İş uzmanları; Kıdem Tazminatı almaması için istifaya zorlanan işçinin bu hususu ispat etmesi halinde kıdem tazminatı hakkının doğacağı yönünde görüş bildiriyor.
Burada önemli olan çalışanın istifaya zorlandığın nasıl ispatlayacağı konusu. Tabi en güzel ispat şahitler ama çalışma arkadaşları henüz o kurumda çalışmaya devam ediyor ise şahit olmaya istekli olmuyorlar. Bu durumda diğer ispatlama yöntemleri kalıyor. Bu yönde çalışana gelen telefon mesajları, telefon konuşmalarındaki ses kaydı, kamera kayıtları, gelen mailler gibi ispat araçları mahkemelerce delil olarak değerlendiriliyor. Özellikle telefon kayıtlarının kanıt sayılacağı bunu dinleme suçuna girmediği yönünde Yargıtay kararları bu tür delilleri güçlendirdi. Zira tekrarı ve ispatı mümkün olmadığı zaman bu tür kayıtlar delil olarak sayılmaya başlandı.

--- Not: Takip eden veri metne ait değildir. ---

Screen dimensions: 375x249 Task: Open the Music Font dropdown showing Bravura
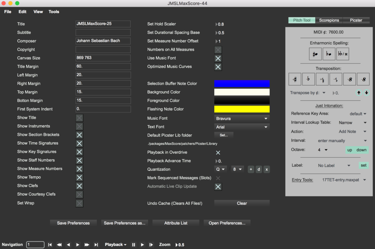coord(242,118)
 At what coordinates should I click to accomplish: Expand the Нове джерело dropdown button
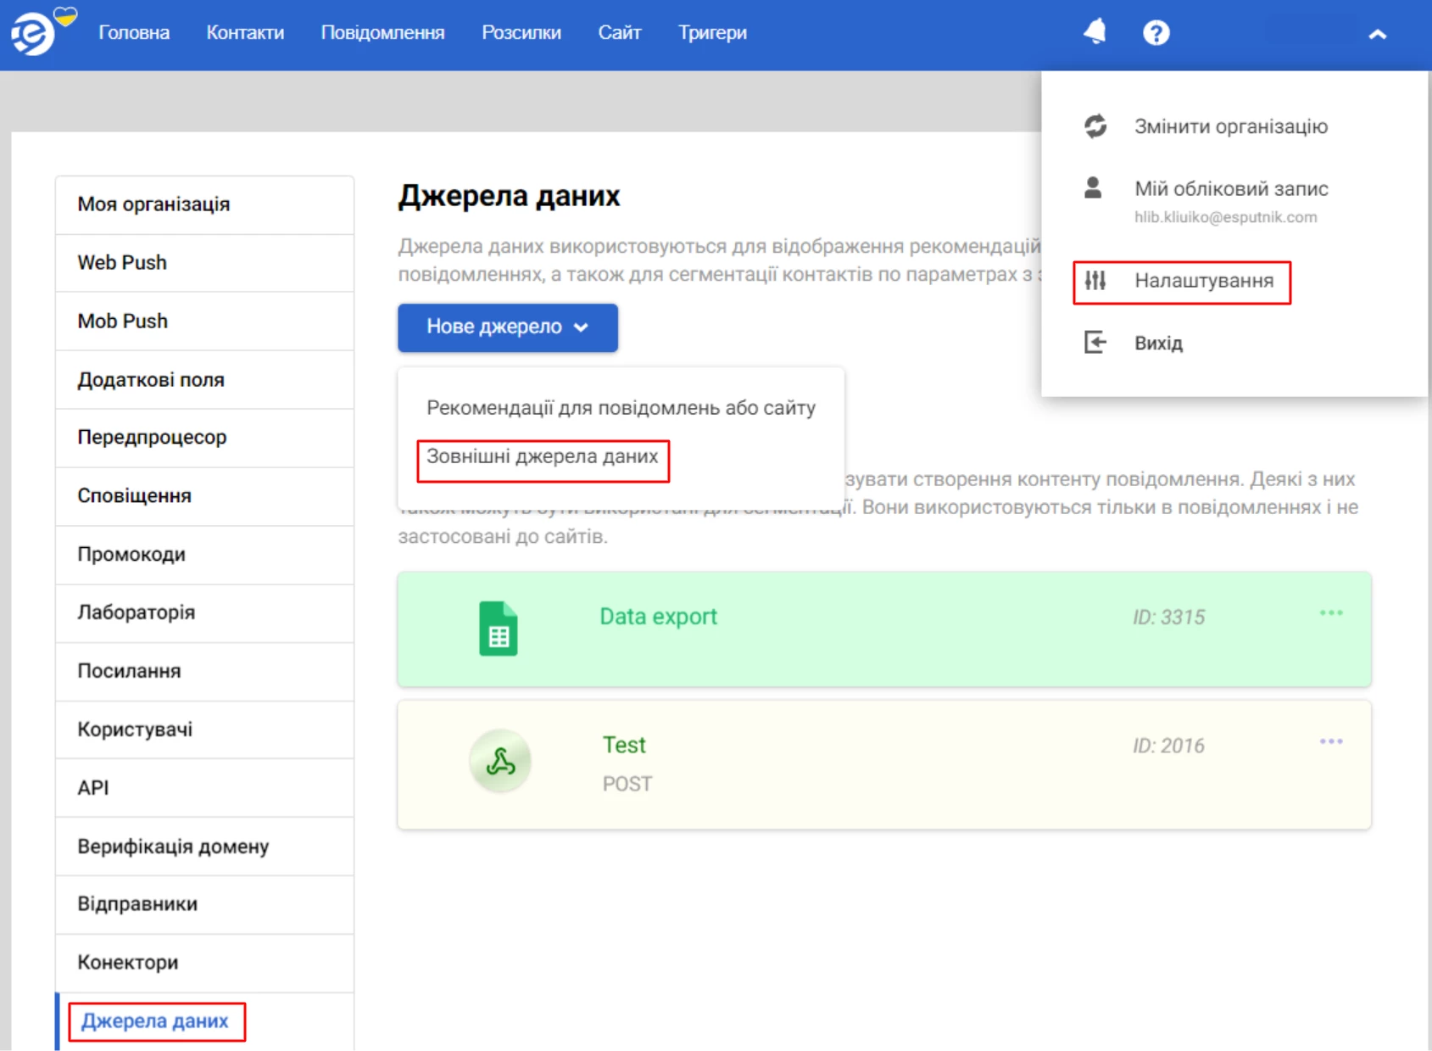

Bankacılıkta arttı. Son haftalarda özellikle banka bölge müdürlüklerinde kurulan “istifa et ödeme yapalım ikna odaları” gündeme gelmişti. Çalışan bankacılara gönderilen, mailler, ortam ve telefon ses kayıtları hak kaybı için ciddi delil olmaya devam ediyor. Özellikle “nasılsa beni atmazlar” diye düşünüp bu tür belgeleri arşivleme yapılmaması ileride çalışanı zor durumda bıraktığı için emsal olması açısından diğer çalışanlara gelen bu yönde mesaj ve mailler de delil olarak değerlendiriliyor.
İzinler için de 5 yıl geriye yönelik dava açılma hakkı mevcut. “Tüm hakkımı aldım” yönünde istifa edenden alınan yazılar ise baskı altında alındığı için mahkemelerce başlı başına çalışılan kurumu haklı çıkaracak delil olarak sayılmıyor. Toplam Çalışma süreniz 15 yılı doldurdu ise İstifa etseniz de Kıdem Tazminatınızı alıyorsunuz ama bu sefer, “İşsizlik Maaşı” gibi yan haklardan yararlanamıyorsunuz. İşe iade davaları kazanma şansı zayıflıyor ve olması gerekenden uzun sürüyor.
Bankacılıktan örnek verelim İSTİFAYA ZORLAMA dediğimiz olay şöyle oluyor :
Önce alttan alınıyor. İstifa et tüm hakların verilecek deniyor.
İstifa etmezsen :
1- Ücretsiz İzne çıkarırız, SGK’nın verdiği 1.170.-TL ile nasıl geçinirsen geçin. Yasaklar kalkınca da atarız.
2- Seni norm / havuz kadroya alırız, nerede kaldığın önemli değil bölgeye her gün gelip gidersin.
3– Seni il dışına tayın çıkarırız.
4- Tayınını Call Center’e çıkarırız, unvanın önemi yok müşterilere telefonda destek verirsin.
5- Evden call center elemanı gibi çalışırsın sana her gün göndereceğimiz listeyi eksiksiz arayacaksın
6- Evden çalıştığında, hiç bir yan ödemesi ( internet, telefon, elektrik paran, yemek, mesai, ulaşım vs ) ödemeyiz
7– Bundan sonra çalıştığın süre içinde primlerden yararlanamayacaksın
8- Hedeflerin öyle şişiririz ki hiç bir zaman hedef tutturamayacaksın
9– İşten çıkarma yasakları kalkınca ilk kapı önüne konulacak sen olacaksın ve şu an önerdiğimiz 7-8 maaş fazla parayı alamayacaksın. Haklarını almak için mahkemeye başvursan da 3-4 yıl sürer % 15-20’si Avukat parası olarak gider.
10- Bazı çalışanlara istifa etmesi halinde ek 1 yıl sigorta yapma garantisi verildi. İşten çıkarılması halinde sigorta da otomatik sona eriyor
11- İstifa etmezsen yeni iş bulamazsın, Referans için arayanlara kötü referans verme kararı aldık.
TABİ BAŞA GELMEYİNCE BUNLARIN OLABİLECEĞİ, KURUMSAL DENİLEN BANKALARIN BUNLARI YAPACAĞINI VE GÜVENİLEN SENDİKANIN BU DURUMDA HİÇ BİRŞEY YAPMAYARAK KAPALI DESTEK VERDİĞİNİ İNSAN DÜŞÜNEMİYOR AMA VAZİYET BU HALDEYKEN “İSTİFAYA NASIL ZORLANIYOR” DENMESİ BİLGİSİ EKSİKLİĞİNDEN KAYNAKLANDIĞINI DÜŞÜNÜYORUM.